─── Records provided ───

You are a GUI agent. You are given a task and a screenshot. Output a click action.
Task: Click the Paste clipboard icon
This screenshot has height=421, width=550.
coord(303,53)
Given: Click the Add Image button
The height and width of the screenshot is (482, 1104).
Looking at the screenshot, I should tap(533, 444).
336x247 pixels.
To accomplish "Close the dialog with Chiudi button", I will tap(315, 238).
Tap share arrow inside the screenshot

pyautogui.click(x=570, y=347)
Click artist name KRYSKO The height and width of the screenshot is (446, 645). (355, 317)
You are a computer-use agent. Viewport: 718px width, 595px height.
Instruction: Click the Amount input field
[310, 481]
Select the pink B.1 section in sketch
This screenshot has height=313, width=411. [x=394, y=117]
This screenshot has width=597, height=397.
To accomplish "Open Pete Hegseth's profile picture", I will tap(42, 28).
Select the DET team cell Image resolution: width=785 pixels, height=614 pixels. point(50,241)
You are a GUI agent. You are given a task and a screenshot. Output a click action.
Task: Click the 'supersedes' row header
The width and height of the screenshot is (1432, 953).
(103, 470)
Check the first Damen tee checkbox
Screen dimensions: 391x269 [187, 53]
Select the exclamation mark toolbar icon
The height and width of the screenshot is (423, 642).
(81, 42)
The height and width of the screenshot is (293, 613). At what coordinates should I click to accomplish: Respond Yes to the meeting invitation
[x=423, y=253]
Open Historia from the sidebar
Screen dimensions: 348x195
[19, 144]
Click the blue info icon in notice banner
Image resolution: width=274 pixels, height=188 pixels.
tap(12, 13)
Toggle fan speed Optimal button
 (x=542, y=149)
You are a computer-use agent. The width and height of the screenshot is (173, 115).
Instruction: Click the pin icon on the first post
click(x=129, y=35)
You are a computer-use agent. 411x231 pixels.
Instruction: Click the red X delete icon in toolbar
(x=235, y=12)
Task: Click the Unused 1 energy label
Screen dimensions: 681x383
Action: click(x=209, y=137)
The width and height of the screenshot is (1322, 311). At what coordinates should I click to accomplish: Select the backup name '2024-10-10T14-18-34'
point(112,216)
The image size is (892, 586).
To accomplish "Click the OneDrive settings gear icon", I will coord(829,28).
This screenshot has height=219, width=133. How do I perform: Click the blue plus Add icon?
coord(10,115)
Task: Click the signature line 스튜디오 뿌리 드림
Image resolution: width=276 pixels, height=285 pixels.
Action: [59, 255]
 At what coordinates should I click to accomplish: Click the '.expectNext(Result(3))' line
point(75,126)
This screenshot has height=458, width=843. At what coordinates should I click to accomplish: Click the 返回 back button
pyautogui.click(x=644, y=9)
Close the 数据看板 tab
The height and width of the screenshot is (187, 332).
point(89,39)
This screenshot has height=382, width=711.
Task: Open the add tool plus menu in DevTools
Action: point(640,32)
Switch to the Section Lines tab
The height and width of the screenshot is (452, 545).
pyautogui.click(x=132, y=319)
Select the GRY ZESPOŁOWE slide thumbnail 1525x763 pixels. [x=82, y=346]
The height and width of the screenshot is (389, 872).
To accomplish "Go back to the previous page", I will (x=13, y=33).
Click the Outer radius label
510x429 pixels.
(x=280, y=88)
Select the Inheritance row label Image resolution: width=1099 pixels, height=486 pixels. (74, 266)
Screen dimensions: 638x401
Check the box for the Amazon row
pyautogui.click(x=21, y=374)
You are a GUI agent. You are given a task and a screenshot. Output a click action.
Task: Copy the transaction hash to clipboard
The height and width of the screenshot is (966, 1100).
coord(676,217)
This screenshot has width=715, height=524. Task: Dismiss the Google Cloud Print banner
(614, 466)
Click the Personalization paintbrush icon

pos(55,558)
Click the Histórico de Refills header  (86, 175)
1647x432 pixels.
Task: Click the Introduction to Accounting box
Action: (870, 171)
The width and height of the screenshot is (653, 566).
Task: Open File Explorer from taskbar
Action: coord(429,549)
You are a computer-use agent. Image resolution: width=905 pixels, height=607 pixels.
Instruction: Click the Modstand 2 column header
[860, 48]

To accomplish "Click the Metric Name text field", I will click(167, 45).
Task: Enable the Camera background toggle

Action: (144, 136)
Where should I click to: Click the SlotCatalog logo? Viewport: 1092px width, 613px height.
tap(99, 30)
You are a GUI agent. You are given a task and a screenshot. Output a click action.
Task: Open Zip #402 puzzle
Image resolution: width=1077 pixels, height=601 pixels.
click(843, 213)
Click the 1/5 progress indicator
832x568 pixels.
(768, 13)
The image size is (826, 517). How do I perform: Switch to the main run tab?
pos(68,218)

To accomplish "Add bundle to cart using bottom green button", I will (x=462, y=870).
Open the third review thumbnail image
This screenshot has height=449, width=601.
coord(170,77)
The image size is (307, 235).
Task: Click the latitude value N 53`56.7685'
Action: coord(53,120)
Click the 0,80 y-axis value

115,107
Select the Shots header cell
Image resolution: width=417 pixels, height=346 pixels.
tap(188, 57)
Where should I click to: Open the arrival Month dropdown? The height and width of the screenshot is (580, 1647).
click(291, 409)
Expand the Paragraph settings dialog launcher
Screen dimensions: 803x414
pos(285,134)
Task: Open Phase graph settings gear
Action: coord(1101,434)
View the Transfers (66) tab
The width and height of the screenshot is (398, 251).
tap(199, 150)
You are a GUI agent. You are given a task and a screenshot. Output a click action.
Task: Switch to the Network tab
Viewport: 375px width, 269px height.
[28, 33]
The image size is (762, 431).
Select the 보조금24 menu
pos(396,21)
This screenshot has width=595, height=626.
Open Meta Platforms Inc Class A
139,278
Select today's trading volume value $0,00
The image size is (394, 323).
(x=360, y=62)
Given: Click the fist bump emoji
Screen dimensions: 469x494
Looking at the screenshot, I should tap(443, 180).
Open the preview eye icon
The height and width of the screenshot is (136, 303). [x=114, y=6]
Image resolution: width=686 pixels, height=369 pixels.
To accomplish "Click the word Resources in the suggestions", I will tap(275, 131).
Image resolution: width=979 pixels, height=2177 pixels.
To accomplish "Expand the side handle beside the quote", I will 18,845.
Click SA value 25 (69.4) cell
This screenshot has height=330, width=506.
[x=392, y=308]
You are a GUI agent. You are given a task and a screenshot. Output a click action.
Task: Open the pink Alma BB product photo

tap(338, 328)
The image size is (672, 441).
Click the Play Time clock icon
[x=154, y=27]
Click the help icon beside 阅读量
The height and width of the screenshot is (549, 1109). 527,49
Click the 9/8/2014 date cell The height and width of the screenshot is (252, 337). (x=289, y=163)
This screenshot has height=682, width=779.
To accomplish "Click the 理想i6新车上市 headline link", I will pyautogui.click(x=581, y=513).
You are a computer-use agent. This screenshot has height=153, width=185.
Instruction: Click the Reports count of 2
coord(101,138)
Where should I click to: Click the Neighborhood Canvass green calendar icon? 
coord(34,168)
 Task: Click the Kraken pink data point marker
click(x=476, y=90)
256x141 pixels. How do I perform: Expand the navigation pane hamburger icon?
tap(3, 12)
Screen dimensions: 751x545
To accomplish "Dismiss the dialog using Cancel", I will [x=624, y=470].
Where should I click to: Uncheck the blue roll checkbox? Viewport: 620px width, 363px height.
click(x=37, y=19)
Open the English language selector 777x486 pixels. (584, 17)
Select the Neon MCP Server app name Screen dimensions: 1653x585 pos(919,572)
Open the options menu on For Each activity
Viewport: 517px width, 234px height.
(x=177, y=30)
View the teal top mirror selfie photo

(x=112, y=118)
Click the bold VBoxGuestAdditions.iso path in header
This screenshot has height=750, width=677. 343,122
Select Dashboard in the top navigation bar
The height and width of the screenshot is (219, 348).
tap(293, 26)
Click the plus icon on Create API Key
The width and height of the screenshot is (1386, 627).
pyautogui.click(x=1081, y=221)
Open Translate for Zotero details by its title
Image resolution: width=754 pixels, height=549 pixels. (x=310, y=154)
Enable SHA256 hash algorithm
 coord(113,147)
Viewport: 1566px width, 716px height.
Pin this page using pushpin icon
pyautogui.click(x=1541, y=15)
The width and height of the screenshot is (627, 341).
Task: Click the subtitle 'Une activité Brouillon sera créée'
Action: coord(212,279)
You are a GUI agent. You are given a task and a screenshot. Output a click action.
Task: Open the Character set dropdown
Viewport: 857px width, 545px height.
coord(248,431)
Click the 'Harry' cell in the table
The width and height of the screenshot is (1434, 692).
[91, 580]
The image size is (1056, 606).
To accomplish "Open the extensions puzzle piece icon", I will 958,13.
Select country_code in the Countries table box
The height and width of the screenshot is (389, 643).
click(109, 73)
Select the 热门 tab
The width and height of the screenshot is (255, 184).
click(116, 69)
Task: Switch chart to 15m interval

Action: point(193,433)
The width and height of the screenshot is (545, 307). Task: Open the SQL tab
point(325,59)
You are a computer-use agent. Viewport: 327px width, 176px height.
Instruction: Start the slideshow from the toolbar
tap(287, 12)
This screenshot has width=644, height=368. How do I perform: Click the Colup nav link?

───

#### [What you should do]
Please copy the lines in the records above between the one holding "Where should I click to: Open" and the one holding "Image resolution: width=979", inclusive, exactly and with no other line.

#### [Your response]
Where should I click to: Open the arrival Month dropdown? The height and width of the screenshot is (580, 1647).
click(291, 409)
Expand the Paragraph settings dialog launcher
Screen dimensions: 803x414
pos(285,134)
Task: Open Phase graph settings gear
Action: coord(1101,434)
View the Transfers (66) tab
The width and height of the screenshot is (398, 251).
tap(199, 150)
You are a GUI agent. You are given a task and a screenshot. Output a click action.
Task: Switch to the Network tab
Viewport: 375px width, 269px height.
[28, 33]
The image size is (762, 431).
Select the 보조금24 menu
pos(396,21)
This screenshot has width=595, height=626.
Open Meta Platforms Inc Class A
139,278
Select today's trading volume value $0,00
The image size is (394, 323).
(x=360, y=62)
Given: Click the fist bump emoji
Screen dimensions: 469x494
Looking at the screenshot, I should tap(443, 180).
Open the preview eye icon
The height and width of the screenshot is (136, 303). [x=114, y=6]
Image resolution: width=686 pixels, height=369 pixels.
To accomplish "Click the word Resources in the suggestions", I will tap(275, 131).
Image resolution: width=979 pixels, height=2177 pixels.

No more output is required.